Thursday, June 12, 2008

Sean's Last Wish (cont.)

Stephen Moller was sentenced to three years prison time at a courthouse in Greenville, SC for the punching death of Sean Kennedy. Moller pleaded guilty to involuntary manslaughter. He could have received anywhere from time served up to five years. The three year sentence falls somewhere in the middle, but he will likely only serve another year in jail.

My heart goes out to Elke Kennedy, Sean’s mother. The pain she has had to endure is beyond description. She received very little comfort or relief at the hearing yesterday. Moller’s attorney, Ryan Beasley, put forward several shaky arguments as to why his client should be released on time served (about seven months). He tried to downplay the incident as merely a disagreement and fight between two drunken party goers. Beasley even went so far as to suggest that Sean’s fatal injury came about from someone helping him after the punch and dropping his body. I understand our justice system gives every defendant the right to a vigorous defense. However I wish our intelligence would not be insulted so much.

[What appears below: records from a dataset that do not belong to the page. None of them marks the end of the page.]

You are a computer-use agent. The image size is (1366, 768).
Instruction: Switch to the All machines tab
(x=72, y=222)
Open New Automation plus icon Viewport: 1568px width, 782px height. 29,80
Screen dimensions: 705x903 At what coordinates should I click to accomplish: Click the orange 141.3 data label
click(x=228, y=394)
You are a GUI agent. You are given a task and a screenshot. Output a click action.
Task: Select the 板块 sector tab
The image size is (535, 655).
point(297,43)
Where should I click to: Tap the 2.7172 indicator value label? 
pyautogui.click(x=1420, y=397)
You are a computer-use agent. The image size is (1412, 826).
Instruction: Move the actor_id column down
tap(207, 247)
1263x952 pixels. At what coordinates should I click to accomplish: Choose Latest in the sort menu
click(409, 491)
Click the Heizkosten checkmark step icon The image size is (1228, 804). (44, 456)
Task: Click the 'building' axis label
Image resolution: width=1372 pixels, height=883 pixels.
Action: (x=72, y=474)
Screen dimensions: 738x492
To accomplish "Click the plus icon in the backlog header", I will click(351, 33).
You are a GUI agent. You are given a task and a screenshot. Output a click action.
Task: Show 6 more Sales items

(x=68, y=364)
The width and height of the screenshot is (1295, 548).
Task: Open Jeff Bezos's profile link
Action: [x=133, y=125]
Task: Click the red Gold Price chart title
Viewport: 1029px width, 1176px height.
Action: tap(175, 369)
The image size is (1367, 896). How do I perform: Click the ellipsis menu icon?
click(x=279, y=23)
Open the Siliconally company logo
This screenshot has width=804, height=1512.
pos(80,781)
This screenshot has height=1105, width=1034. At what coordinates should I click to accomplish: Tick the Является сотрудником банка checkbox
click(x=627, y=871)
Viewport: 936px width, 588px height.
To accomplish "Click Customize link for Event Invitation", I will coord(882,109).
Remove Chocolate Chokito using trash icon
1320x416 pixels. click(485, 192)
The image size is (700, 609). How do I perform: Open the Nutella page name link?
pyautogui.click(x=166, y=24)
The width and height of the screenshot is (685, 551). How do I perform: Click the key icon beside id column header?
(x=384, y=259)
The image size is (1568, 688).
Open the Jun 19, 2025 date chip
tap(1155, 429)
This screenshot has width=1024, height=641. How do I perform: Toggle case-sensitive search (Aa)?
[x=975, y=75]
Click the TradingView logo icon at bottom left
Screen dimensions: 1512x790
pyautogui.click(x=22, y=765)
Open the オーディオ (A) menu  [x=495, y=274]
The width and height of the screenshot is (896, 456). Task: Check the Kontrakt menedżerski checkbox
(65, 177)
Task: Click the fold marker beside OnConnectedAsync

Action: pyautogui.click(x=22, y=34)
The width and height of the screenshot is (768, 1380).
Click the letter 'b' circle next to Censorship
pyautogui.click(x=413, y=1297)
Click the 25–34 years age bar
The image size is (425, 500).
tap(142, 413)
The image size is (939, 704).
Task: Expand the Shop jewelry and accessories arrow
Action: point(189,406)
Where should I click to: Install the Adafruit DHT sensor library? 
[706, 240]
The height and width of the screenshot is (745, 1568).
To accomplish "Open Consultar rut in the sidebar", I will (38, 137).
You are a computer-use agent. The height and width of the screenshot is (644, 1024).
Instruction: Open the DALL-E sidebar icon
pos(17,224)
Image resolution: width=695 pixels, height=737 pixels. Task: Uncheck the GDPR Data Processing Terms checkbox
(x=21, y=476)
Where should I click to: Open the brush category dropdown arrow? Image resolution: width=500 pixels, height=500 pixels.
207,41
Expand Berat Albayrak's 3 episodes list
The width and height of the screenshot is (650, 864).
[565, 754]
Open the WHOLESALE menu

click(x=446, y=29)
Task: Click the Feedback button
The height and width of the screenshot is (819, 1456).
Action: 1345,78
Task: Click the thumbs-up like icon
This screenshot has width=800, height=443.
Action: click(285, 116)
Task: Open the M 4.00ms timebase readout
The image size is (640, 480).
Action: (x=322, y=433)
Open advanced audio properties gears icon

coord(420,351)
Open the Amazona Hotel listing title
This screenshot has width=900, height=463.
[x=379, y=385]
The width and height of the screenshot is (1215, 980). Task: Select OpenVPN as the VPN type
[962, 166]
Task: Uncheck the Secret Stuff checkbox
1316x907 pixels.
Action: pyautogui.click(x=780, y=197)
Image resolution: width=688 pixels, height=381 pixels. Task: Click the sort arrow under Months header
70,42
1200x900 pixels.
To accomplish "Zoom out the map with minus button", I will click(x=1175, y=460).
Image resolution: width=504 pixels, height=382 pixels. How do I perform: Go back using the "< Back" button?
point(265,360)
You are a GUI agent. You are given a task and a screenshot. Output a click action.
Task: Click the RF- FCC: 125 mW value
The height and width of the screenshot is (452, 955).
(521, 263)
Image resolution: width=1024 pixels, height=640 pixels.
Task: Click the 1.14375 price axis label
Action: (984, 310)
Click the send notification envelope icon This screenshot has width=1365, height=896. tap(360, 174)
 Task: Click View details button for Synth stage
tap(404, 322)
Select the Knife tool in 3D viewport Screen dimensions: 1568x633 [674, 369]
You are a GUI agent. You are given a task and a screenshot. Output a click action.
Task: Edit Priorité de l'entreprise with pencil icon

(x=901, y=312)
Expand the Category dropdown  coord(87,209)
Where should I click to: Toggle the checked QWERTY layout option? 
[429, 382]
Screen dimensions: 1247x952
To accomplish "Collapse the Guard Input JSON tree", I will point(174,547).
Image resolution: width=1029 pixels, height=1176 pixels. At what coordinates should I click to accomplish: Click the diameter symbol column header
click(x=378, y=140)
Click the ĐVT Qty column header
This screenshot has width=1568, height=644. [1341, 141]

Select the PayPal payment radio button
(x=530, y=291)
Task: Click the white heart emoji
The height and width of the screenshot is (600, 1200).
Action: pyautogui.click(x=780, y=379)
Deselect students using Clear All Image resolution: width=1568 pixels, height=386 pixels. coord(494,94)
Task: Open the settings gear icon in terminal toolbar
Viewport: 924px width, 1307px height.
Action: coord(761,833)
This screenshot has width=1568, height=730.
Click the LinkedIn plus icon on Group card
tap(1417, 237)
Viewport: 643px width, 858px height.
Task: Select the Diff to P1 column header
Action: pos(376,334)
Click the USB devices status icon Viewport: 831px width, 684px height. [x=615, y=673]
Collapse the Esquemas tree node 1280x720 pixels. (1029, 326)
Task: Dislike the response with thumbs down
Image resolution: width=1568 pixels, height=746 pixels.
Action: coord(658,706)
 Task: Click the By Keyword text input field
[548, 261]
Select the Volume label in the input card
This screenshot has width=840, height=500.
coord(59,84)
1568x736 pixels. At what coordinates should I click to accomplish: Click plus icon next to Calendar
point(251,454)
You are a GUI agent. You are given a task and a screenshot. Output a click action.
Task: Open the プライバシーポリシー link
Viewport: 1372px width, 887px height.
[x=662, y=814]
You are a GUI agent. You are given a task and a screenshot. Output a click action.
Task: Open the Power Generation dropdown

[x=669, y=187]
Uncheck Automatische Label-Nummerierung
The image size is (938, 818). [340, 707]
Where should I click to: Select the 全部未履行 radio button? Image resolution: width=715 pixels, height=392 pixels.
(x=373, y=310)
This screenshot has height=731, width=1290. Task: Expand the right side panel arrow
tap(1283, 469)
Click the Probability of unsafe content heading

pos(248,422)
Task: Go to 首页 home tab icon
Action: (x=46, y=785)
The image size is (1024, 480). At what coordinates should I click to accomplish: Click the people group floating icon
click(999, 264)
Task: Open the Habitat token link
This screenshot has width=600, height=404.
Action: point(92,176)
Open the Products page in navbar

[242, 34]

The larger question is the role of a hate crime. In a way, should it have mattered? A young man was killed, and it was not an accident. While death may not have been the mostly likely outcome, it is one of many reasonable and possible outcomes. Also where were the charges of assault and many others that I’m sure I’m not aware of? Why did the DA’s office agree to such a simple charge in this death? I realize in the state of South Carolina there is no second degree murder or voluntary manslaughter. However, it appears other charges were not even pursued.

This is a situation in which the gay and transgender communities have become all too familiar with. Our cases as a general rule are not investigated or prosecuted as strongly. Why is that? Part of the justice system says that you are at the mercy of the local system no matter whether you are a victim, suspect, or the accused. Across this country, there is a huge variance in how similar cases are handled. Add to that the complexity of politics and election cycles, and we are all subject to how a particular DA may be feeling that day. We are all affected by the prejudices and whims of the individuals in justice and law enforcement. This is why it’s so important to elect fair minded and level headed candidates when we have the opportunity. At some point, the scales of justice must be made truly level. We all lose when they are not level.

I will be seeing Elke Kenndy at the PFLAG meeting in Salisbury Saturday morning. I look forward to giving her a big hug and offering my support. In her grief and sorrow, she has triumphed with her spirit. By carrying on her son’s memory, Elke insures that Sean will continue a positive impact on the world. At the same time, I pray for Stephen Moller’s soul.